Voting for the Progressive Music Awards 2017 has opened today, to determine the winners of each category prior to the awards ceremony to be held in London on 14 September. As with previous years, Pink Floyd appear amongst the nominations, and in 2017 feature in a couple of categories: EVENT OF THE YEAR - The Pink Floyd Exhibition: Their Mortal Remains REISSUE OF THE YEAR - Pink Floyd: The Early Years 1965-1972 Fans worldwide can cast their votes now, via http://www.progmagazine.com/awards.
Today in 1968, A Saucerful of Secrets was released. It was the first Pink Floyd album to feature a cover by the team at Hipgnosis, and included elements from a Marvel comic book published the previous year - Strange Tales issue 158. Musically, it marked the transition from the Syd Barrett line-up, and three tracks include Syd performing. Producer Norman Smith did the drumming and some backing vocals on Remember A Day.
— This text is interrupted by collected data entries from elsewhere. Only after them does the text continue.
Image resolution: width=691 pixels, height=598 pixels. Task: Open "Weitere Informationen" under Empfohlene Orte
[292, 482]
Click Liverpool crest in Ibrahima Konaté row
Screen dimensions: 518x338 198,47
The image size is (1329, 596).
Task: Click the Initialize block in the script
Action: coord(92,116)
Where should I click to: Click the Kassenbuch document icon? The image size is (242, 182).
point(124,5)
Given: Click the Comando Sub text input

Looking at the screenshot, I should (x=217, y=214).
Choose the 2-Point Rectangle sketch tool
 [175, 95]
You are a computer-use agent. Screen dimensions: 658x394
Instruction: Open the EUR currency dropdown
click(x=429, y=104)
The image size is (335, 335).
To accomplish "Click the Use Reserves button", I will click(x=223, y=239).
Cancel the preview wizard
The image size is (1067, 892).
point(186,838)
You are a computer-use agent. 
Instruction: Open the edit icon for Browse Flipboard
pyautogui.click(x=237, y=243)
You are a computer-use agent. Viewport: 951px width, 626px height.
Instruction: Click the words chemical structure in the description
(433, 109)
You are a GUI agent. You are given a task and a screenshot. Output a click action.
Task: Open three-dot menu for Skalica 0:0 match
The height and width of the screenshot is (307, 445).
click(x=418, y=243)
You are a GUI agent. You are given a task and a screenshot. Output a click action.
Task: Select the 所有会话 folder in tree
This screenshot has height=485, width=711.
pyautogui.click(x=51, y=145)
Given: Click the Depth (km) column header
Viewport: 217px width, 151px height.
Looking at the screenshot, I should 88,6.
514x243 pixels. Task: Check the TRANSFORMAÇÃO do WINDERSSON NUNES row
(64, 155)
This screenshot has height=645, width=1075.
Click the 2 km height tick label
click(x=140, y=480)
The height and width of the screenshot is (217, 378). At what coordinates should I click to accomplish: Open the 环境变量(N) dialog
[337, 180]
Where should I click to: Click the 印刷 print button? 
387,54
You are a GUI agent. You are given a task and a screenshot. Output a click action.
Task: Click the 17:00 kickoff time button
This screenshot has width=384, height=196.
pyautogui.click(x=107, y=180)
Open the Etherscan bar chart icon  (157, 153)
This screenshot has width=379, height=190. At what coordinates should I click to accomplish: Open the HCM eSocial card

Attendees of the Bath Festival today in 1970 were served up a feast of some Amazing Pudding - at that time, the Floyd still didn't have a title for Atom Heart Mother. With a crowd of some 150,000, the lengthy set-up of the stage and lighting for the band's set made some restless, and tired, but once the band hit the stage, the performance thrilled the audience, not least with the flares in the sky as part of the finale...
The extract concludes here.